Objectives
To compare the results of ossiculoplasty with two different partial ossicular replacement prostheses (PORP) to ossiculoplasty with a total ossicular replacement prosthesis (TORP) in patients with an intact stapes suprastructure.
Methods
All patients required primary or revision surgery for chronic middle ear disease and ossicular reconstruction with either a PORP or a TORP, as well as a with an intact stapes suprastructure. In total, 141 patients receiving classic tympanoplasty with PORP (N = 92), ossiculoplasty with PORP with ball joint (N = 22), or TORP (N = 27) between January 2011 and March 2017 were included in this study. The inclusion criterion was an intact stapes suprastructure. The underlying indication for surgery was either middle ear disease, such as cholesteatoma, or revision surgery for audiological improvement. The main outcome measures were four‐frequency pure tone average (0.5, 1, 2, 3 kHz) at early and late follow‐up after ossiculoplasty, the effects of clinical factors including the underlying middle ear disease, and primary or revision surgery.
Results
All patients showed a significantly reduced air‐bone gap (ABG 0.5, 1, 2, 3 kHz) at late follow‐up (mean: 18 dB) compared to preoperative measurements (mean: 25.5 dB).

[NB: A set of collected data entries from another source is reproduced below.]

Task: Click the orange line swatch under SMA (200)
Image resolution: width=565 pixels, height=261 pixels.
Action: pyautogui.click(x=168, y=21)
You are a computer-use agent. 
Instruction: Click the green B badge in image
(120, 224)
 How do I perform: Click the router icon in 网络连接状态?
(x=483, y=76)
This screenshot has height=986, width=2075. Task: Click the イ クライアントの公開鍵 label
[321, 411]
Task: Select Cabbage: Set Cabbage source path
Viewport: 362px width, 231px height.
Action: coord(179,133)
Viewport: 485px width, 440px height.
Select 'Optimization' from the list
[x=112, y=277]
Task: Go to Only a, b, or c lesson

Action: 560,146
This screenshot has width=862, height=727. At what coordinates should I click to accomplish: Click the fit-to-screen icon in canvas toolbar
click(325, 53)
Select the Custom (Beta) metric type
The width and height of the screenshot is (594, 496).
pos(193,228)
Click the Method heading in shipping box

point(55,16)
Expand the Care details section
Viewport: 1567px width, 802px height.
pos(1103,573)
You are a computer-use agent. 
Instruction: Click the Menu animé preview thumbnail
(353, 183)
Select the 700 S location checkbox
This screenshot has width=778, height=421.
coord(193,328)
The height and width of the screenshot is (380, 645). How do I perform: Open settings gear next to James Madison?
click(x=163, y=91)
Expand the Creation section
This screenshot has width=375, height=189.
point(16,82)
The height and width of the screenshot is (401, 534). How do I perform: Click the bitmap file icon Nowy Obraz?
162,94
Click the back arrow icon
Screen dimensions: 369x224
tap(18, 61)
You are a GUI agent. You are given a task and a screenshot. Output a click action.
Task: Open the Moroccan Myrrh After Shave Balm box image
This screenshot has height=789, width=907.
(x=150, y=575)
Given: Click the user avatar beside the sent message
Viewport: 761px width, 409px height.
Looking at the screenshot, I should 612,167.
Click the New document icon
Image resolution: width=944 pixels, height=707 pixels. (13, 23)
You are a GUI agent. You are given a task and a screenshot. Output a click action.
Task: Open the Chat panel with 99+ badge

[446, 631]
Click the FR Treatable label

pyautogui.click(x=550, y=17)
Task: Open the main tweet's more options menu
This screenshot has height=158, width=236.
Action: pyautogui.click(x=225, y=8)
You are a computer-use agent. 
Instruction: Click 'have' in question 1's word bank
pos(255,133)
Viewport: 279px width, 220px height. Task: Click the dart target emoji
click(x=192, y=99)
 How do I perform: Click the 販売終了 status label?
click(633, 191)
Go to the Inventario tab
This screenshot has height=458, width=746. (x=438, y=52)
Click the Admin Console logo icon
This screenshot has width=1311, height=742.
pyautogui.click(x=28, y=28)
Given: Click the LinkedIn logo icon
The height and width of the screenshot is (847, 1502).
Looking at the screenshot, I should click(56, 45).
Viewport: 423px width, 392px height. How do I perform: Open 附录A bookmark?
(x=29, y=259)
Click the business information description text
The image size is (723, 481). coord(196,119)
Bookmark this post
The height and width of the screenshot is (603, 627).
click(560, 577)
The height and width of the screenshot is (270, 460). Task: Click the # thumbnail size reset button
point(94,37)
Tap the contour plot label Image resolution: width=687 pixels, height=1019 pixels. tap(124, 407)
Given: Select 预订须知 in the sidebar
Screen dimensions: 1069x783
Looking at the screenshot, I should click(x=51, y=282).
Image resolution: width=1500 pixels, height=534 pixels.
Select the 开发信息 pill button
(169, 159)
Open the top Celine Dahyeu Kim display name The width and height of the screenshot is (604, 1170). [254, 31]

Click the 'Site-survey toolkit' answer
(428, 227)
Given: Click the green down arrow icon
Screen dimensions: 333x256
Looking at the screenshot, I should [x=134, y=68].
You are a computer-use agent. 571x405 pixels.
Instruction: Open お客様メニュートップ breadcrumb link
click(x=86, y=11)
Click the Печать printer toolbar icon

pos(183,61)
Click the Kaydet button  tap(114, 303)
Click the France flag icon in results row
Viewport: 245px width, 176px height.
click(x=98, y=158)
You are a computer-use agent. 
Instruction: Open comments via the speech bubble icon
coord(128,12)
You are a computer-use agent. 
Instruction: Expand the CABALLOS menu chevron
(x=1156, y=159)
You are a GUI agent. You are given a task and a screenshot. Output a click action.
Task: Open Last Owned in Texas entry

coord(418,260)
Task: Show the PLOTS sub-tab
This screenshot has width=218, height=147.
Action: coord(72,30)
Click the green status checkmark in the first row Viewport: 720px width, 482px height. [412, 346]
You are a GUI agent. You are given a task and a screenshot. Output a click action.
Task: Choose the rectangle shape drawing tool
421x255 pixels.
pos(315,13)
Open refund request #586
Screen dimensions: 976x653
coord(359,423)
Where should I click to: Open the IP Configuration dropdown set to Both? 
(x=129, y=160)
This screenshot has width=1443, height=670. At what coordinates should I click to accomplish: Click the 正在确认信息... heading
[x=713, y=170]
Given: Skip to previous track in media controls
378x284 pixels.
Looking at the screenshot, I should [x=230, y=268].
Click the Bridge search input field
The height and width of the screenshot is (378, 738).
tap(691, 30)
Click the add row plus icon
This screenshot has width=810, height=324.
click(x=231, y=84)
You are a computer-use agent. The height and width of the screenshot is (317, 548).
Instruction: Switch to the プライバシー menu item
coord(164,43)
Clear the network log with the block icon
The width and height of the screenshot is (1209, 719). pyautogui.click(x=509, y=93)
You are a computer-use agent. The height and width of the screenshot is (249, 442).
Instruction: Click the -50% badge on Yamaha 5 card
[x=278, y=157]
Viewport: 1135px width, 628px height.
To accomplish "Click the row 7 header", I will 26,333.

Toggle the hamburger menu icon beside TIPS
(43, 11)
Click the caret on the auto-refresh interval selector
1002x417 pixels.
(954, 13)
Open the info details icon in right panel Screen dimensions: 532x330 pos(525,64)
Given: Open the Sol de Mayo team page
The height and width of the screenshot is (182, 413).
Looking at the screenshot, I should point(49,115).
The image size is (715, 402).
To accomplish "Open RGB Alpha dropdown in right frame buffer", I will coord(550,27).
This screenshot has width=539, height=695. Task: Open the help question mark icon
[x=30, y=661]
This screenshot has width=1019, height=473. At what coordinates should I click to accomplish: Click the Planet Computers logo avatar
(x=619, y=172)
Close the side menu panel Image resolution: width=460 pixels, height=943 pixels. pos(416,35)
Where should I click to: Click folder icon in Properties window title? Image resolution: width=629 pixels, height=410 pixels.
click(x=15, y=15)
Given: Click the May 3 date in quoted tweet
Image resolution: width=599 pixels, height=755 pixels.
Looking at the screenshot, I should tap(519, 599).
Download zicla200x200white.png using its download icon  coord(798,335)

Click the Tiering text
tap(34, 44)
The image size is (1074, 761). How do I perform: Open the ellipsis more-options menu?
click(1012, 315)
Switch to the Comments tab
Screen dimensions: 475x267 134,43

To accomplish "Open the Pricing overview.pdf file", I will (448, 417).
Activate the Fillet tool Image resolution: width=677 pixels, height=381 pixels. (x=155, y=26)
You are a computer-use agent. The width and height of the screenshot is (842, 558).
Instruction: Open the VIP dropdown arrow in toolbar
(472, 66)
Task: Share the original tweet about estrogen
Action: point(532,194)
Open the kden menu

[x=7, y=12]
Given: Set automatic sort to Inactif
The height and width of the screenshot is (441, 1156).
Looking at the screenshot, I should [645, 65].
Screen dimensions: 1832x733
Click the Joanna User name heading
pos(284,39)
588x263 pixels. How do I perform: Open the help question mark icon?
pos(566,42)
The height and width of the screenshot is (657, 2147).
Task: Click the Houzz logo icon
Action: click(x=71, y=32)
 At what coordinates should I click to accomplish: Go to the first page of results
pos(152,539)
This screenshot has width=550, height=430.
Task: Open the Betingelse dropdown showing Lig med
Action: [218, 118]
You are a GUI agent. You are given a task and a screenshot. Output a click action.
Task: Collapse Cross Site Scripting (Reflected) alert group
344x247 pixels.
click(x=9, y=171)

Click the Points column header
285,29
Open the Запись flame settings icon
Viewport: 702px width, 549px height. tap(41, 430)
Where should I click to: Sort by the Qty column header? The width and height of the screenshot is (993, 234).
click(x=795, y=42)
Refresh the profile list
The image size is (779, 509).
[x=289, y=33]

A significantly better outcome in ABG closure was shown among patients with a preoperatively intact tympanic membrane, with an intact stapes suprastructure or without preexisting cholesteatoma. Outcome was not significantly influenced by the prosthesis‐type, the creation of an open mastoid cavity, the status of the mucosa, or the indication for surgery.
Conclusion
TORP with an intact stapes suprastructure is a safe procedure and provides audiological outcomes similar to PORP.